I then moved to Claude, ChatGPT, and Meta AI with similar results. Using the exact same prompt, I never got a working solution within 5 minutes with any of them, despite quite a bit of back-and-forth, pasting errors, and so on. Before giving up, I tried o1. Within a turn or two, I got a perfect working demo and a lesson as to how to properly encode my audio files. If you are interested in turn-based speech-in/speech-out with Gemini, feel free to use its results here.

Why did I share this? I haven’t been coding a lot recently, but it’s obvious that the coding evals are not reflective of real-world use. Gemini-Exp-1206 is neck and neck with o1-2024-12-17 on the leaderboards, but for this representative problem, they were nowhere close. I think that there are two things going on here:

  1. Labs are hacking leaderboards. We’ve discussed this at length before.
  2. We need new coding evals for weird use-cases. It would be great if there were some kind of public repository that I could place every public coding question I’ve ever had into alongside responses (good and bad) from models. Does this exist? Is someone working on this? I assume that it would be quite valuable to top labs.

ByteDance makes a statement in voice

ByteDance has been dabbling in voice for a while now with some interesting OSS releases (SALMONN, LSLM, etc.). Alongside the larger Doubao launch, they just announced their omni model, which they show exceeds GPT-4o handily on their human SxS eval. I don’t speak Chinese, but expressiveness and naturalness is quite impressive in addition to the quality of the answers. It’s not totally clear how an English speaker would get access to these models, but competition is heating up on both sides of the Pacific.

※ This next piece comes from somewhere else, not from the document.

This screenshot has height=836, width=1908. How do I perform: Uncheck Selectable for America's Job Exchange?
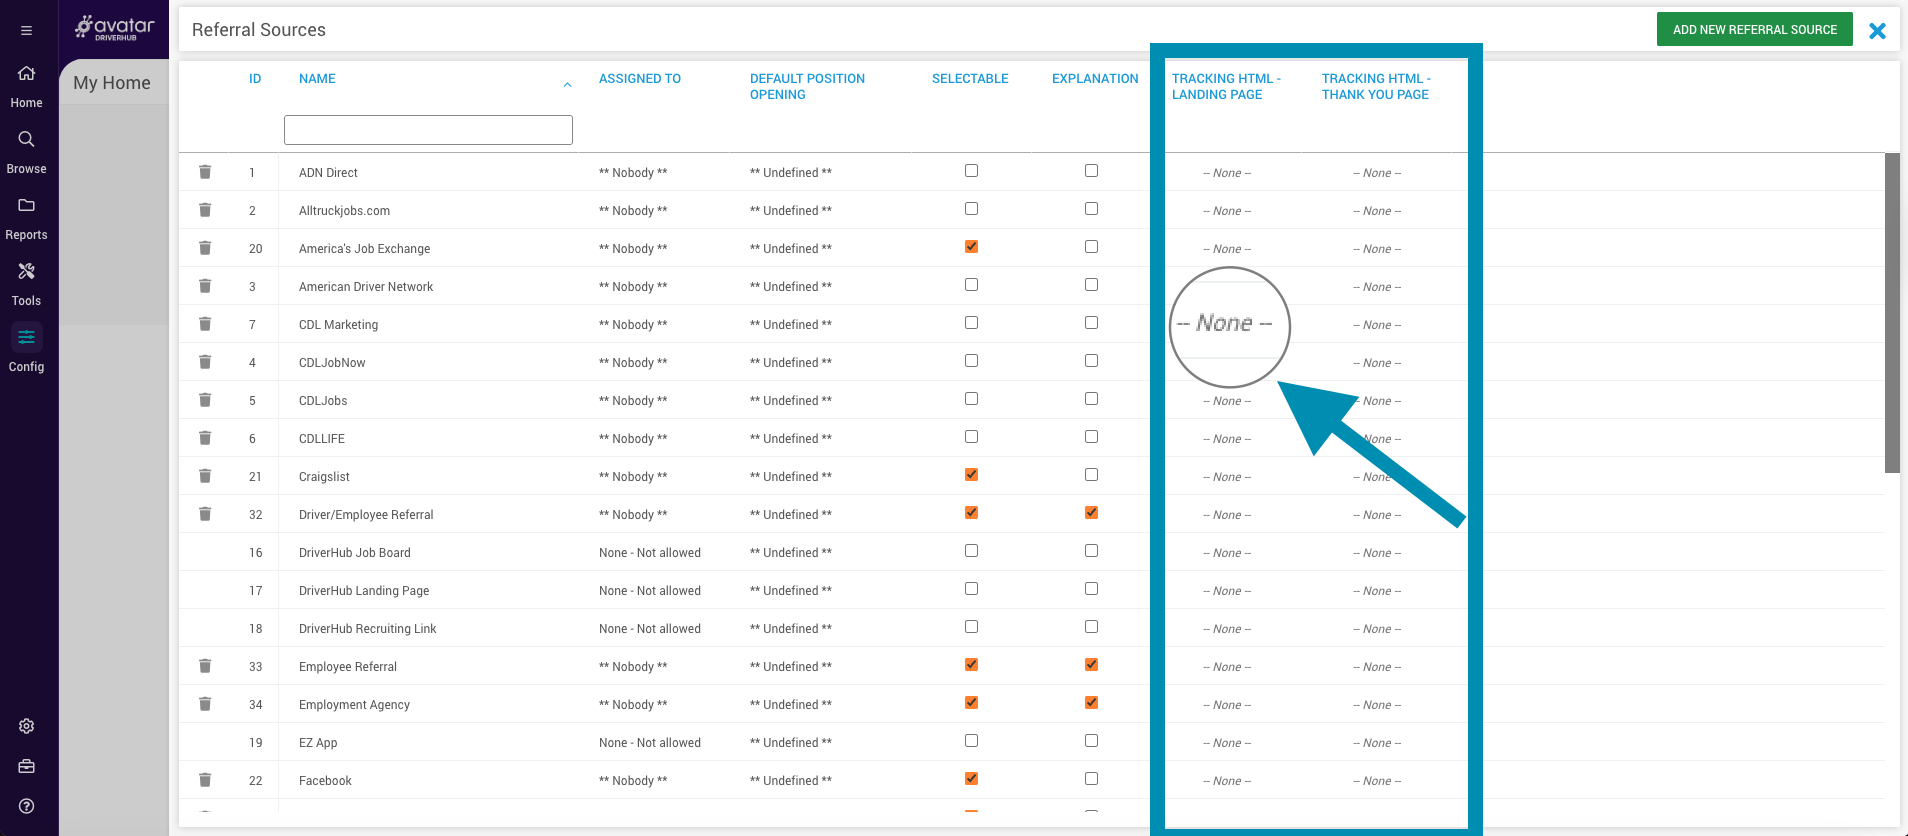pyautogui.click(x=971, y=247)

Full-duplex goes mainstream

Deedy Das was an early employee at Glean who has become quite influential on Twitter. I was pleasantly surprised to see him call out all three known full-duplex speech models. Appreciation for natural conversations is going mainstream!

Humanity’s last exam?

The Center for AI Safety and Scale announced that they were partnering to create “Humanity’s Last Exam” a few months ago. They have released the results. Browsing through the questions, this doesn’t look that hard. There may be some nuance I am missing, but I feel like I could sit down and solve many of the physics and chemistry questions (unlike FrontierMath where I would have no idea where to start). I predict that this will get saturated by autumn.

Two nice surveys of speech LLMs

To be honest, I didn’t read either of these in detail but am dropping them here for future reference. This is a nice image tracking the evolution of various OSS speech projects and this is a nice survey of audio LLMs, including the latest releases like SpiritLM and Moshi.